On 27/02/07, James Cridland <[EMAIL PROTECTED]> wrote:
On 2/27/07, vijay chopra <[EMAIL PROTECTED]<https://mail.google.com/mail?view=cm&tf=0&[EMAIL PROTECTED]>> wrote: > > > Take a site like slashdot, I visit, I like the content, so I decide to > white-list. However I find the ads over intrusive so I put it back on the > black list > Ah. Other people might get irritated with the ads and therefore not go back to Slashdot. Instead, you want to get the content, but not want to let them have any chance of earning revenue from it. It's akin to stealing chocolate from the store because you believe the prices are 'over-high'. It's unethical. It's indefensible. It's wrong. You know it - I know it - we all know it. Your only ethical option is to Not Visit. Full-stop. Stop stealing, and stop boasting that you're stealing.

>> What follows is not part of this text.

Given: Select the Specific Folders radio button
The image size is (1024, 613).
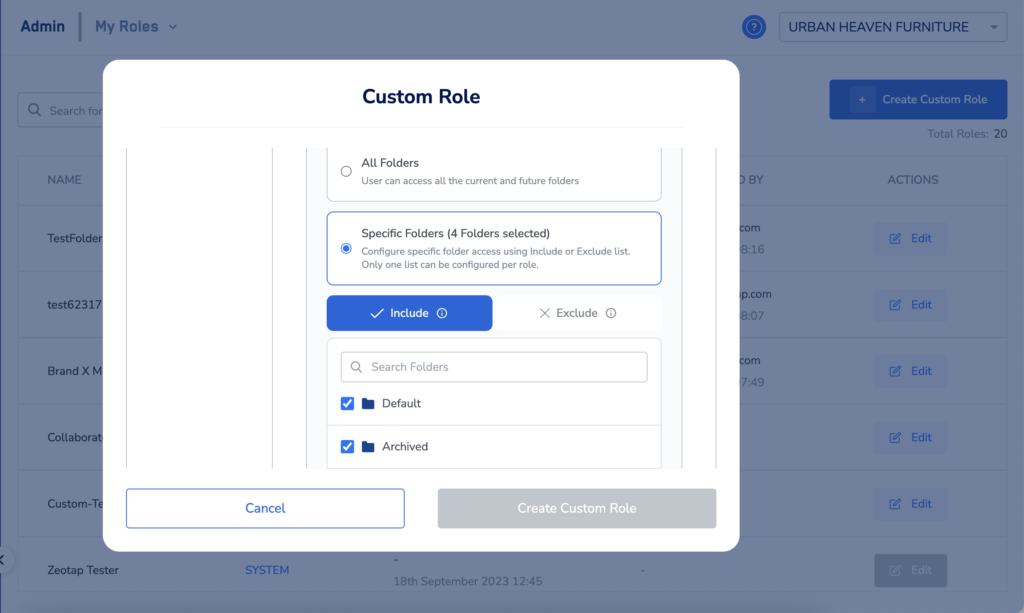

My first instinct was to write something very unBBC here (think hallucinogenic drugs), but that would be an abuse of the list, so I wont. Instead I'll defend myself rationally. Slashdot has put content on a public network, it serves me what I request, there is no obligation on me to request it all. To use your metaphor, the shop store might be offering it's broken chocolate free (there's a shop near me does this), I don't have to take it. Secondly I contribute back to slashdot because I meta-moderate, moderate and submit stories regularly, I also partake in the public beta of "discussion 2 and "drink" from the fire hose; what I spend in time doing that out ways any benefits they get by my downloading and ignoring ads Interestingly, we did some experiments on Virgin Radio's website with flash
overlayz (you know, those horrid things that get in the way of content). I said to the sales manager: "We'll do those, fine. The first complaint we get, we'll remove them from the site". She agreed. I believed that we'd get the first complaint within the first hour of the first day. We're still waiting for that first complaint, nine months later. The moral of the story? Complain, people. Please. If you don't complain, I can't tell the sales manager to take her crappy overlayz and shove them where the sun doesn't shine because our visitors don't want them.
I've never visited Virgin Radio's site (I don't listen to Virgin Radio) but if I did and saw flash overlays in my way I'd either leave and not come back, or (if there's content I like) remove them with my ad blocker; why should I help some random company make money from their site if they don't have basic skills for good web design. The only time I complain is if companies put the W3C compliant logo on their page and it doesn't validate as that's false advertising, If there's only a couple of mistakes I'll even send a fix. However, I should rush to point out - we no longer carry overlayz, because
we believe nobody likes them. If only someone had complained, we'd have acted earlier. (Please give feedback about anything you see on that site to www.virginradio.co.uk/contact_us/?to=techies and I or one of my team will reply).
Again it's not the public's responsibility to fix your site design to make it profitable; that's you and your line managers job (put a focus group together or something), however as you've asked, if I open my sidebar, instead of resizing the page, I get a scroll bar; this is highly annoying and next to the main picture box (the one that changes with the rollovers) I have a second black box that seems to do nothing at all (yes I turned my adblocker off). Also in Opera (previous comment's were about firefox) your rollovers don't work, though the black box disappears (I haven't checked it in IE). I'll send you that through your feedback form for you as well. Vijay.